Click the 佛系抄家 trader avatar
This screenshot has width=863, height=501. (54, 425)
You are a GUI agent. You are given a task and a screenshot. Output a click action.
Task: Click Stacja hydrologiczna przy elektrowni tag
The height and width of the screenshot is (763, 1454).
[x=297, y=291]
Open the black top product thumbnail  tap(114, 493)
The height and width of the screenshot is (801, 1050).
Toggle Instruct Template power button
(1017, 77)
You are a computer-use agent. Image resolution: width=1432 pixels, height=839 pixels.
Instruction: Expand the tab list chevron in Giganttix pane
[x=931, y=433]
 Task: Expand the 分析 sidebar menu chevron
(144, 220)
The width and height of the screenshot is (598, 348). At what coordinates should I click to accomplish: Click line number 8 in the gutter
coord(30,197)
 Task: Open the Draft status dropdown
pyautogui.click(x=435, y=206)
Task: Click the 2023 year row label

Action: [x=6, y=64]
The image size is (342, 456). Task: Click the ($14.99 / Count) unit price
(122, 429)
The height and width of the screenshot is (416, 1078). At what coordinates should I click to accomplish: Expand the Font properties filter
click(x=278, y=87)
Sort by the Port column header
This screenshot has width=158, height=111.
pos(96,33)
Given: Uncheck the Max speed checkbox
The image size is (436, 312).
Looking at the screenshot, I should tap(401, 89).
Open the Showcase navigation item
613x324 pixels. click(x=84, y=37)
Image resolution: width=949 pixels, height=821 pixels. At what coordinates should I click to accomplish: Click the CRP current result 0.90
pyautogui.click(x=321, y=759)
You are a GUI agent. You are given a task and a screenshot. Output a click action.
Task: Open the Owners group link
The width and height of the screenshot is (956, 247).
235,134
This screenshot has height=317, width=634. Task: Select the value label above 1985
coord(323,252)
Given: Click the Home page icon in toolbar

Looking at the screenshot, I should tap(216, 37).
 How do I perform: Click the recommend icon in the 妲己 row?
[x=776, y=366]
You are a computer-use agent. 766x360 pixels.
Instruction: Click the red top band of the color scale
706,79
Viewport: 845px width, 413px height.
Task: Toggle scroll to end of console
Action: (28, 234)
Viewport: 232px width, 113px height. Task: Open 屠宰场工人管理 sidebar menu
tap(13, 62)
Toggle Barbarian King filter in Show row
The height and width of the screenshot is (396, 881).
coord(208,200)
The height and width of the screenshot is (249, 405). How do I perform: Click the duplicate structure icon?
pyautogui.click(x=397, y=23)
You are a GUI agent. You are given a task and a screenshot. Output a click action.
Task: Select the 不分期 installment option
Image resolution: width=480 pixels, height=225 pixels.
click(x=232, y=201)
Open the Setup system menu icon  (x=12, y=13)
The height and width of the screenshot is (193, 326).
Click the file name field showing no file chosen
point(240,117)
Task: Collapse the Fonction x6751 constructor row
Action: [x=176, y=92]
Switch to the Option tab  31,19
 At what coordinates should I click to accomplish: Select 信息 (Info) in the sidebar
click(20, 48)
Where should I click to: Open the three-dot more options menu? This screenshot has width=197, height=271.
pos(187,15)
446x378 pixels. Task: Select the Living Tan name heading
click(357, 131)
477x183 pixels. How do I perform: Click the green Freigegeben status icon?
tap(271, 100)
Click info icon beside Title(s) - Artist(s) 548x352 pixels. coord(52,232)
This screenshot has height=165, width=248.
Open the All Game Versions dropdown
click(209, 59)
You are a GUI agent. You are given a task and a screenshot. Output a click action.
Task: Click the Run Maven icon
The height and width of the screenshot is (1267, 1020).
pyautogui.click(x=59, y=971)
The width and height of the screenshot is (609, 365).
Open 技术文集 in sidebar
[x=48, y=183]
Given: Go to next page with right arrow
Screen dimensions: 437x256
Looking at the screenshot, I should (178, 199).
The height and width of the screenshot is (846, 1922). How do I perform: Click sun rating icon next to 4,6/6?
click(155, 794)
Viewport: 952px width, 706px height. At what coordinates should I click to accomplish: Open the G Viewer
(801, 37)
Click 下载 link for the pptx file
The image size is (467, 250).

==*==

:: Instructions for the task ::
Arrange the lines above as a Markdown table with two columns, No. and Line. Give each non-blank line its own row, numbered in order.

:: Result for this exercise ::
| No. | Line |
|---|---|
| 1 | Click the 佛系抄家 trader avatar |
| 2 | This screenshot has width=863, height=501. (54, 425) |
| 3 | You are a GUI agent. You are given a task and a screenshot. Output a click action. |
| 4 | Task: Click Stacja hydrologiczna przy elektrowni tag |
| 5 | The height and width of the screenshot is (763, 1454). |
| 6 | [x=297, y=291] |
| 7 | Open the black top product thumbnail  tap(114, 493) |
| 8 | The height and width of the screenshot is (801, 1050). |
| 9 | Toggle Instruct Template power button |
| 10 | (1017, 77) |
| 11 | You are a computer-use agent. Image resolution: width=1432 pixels, height=839 pixels. |
| 12 | Instruction: Expand the tab list chevron in Giganttix pane |
| 13 | [x=931, y=433] |
| 14 |  Task: Expand the 分析 sidebar menu chevron |
| 15 | (144, 220) |
| 16 | The width and height of the screenshot is (598, 348). At what coordinates should I click to accomplish: Click line number 8 in the gutter |
| 17 | coord(30,197) |
| 18 |  Task: Open the Draft status dropdown |
| 19 | pyautogui.click(x=435, y=206) |
| 20 | Task: Click the 2023 year row label |
| 21 | Action: [x=6, y=64] |
| 22 | The image size is (342, 456). Task: Click the ($14.99 / Count) unit price |
| 23 | (122, 429) |
| 24 | The height and width of the screenshot is (416, 1078). At what coordinates should I click to accomplish: Expand the Font properties filter |
| 25 | click(x=278, y=87) |
| 26 | Sort by the Port column header |
| 27 | This screenshot has width=158, height=111. |
| 28 | pos(96,33) |
| 29 | Given: Uncheck the Max speed checkbox |
| 30 | The image size is (436, 312). |
| 31 | Looking at the screenshot, I should tap(401, 89). |
| 32 | Open the Showcase navigation item |
| 33 | 613x324 pixels. click(x=84, y=37) |
| 34 | Image resolution: width=949 pixels, height=821 pixels. At what coordinates should I click to accomplish: Click the CRP current result 0.90 |
| 35 | pyautogui.click(x=321, y=759) |
| 36 | You are a GUI agent. You are given a task and a screenshot. Output a click action. |
| 37 | Task: Open the Owners group link |
| 38 | The width and height of the screenshot is (956, 247). |
| 39 | 235,134 |
| 40 | This screenshot has height=317, width=634. Task: Select the value label above 1985 |
| 41 | coord(323,252) |
| 42 | Given: Click the Home page icon in toolbar |
| 43 | Looking at the screenshot, I should tap(216, 37). |
| 44 |  How do I perform: Click the recommend icon in the 妲己 row? |
| 45 | [x=776, y=366] |
| 46 | You are a computer-use agent. 766x360 pixels. |
| 47 | Instruction: Click the red top band of the color scale |
| 48 | 706,79 |
| 49 | Viewport: 845px width, 413px height. |
| 50 | Task: Toggle scroll to end of console |
| 51 | Action: (28, 234) |
| 52 | Viewport: 232px width, 113px height. Task: Open 屠宰场工人管理 sidebar menu |
| 53 | tap(13, 62) |
| 54 | Toggle Barbarian King filter in Show row |
| 55 | The height and width of the screenshot is (396, 881). |
| 56 | coord(208,200) |
| 57 | The height and width of the screenshot is (249, 405). How do I perform: Click the duplicate structure icon? |
| 58 | pyautogui.click(x=397, y=23) |
| 59 | You are a GUI agent. You are given a task and a screenshot. Output a click action. |
| 60 | Task: Select the 不分期 installment option |
| 61 | Image resolution: width=480 pixels, height=225 pixels. |
| 62 | click(x=232, y=201) |
| 63 | Open the Setup system menu icon  (x=12, y=13) |
| 64 | The height and width of the screenshot is (193, 326). |
| 65 | Click the file name field showing no file chosen |
| 66 | point(240,117) |
| 67 | Task: Collapse the Fonction x6751 constructor row |
| 68 | Action: [x=176, y=92] |
| 69 | Switch to the Option tab  31,19 |
| 70 |  At what coordinates should I click to accomplish: Select 信息 (Info) in the sidebar |
| 71 | click(20, 48) |
| 72 | Where should I click to: Open the three-dot more options menu? This screenshot has width=197, height=271. |
| 73 | pos(187,15) |
| 74 | 446x378 pixels. Task: Select the Living Tan name heading |
| 75 | click(357, 131) |
| 76 | 477x183 pixels. How do I perform: Click the green Freigegeben status icon? |
| 77 | tap(271, 100) |
| 78 | Click info icon beside Title(s) - Artist(s) 548x352 pixels. coord(52,232) |
| 79 | This screenshot has height=165, width=248. |
| 80 | Open the All Game Versions dropdown |
| 81 | click(209, 59) |
| 82 | You are a GUI agent. You are given a task and a screenshot. Output a click action. |
| 83 | Task: Click the Run Maven icon |
| 84 | The height and width of the screenshot is (1267, 1020). |
| 85 | pyautogui.click(x=59, y=971) |
| 86 | The width and height of the screenshot is (609, 365). |
| 87 | Open 技术文集 in sidebar |
| 88 | [x=48, y=183] |
| 89 | Given: Go to next page with right arrow |
| 90 | Screen dimensions: 437x256 |
| 91 | Looking at the screenshot, I should (178, 199). |
| 92 | The height and width of the screenshot is (846, 1922). How do I perform: Click sun rating icon next to 4,6/6? |
| 93 | click(155, 794) |
| 94 | Viewport: 952px width, 706px height. At what coordinates should I click to accomplish: Open the G Viewer |
| 95 | (801, 37) |
| 96 | Click 下载 link for the pptx file |
| 97 | The image size is (467, 250). |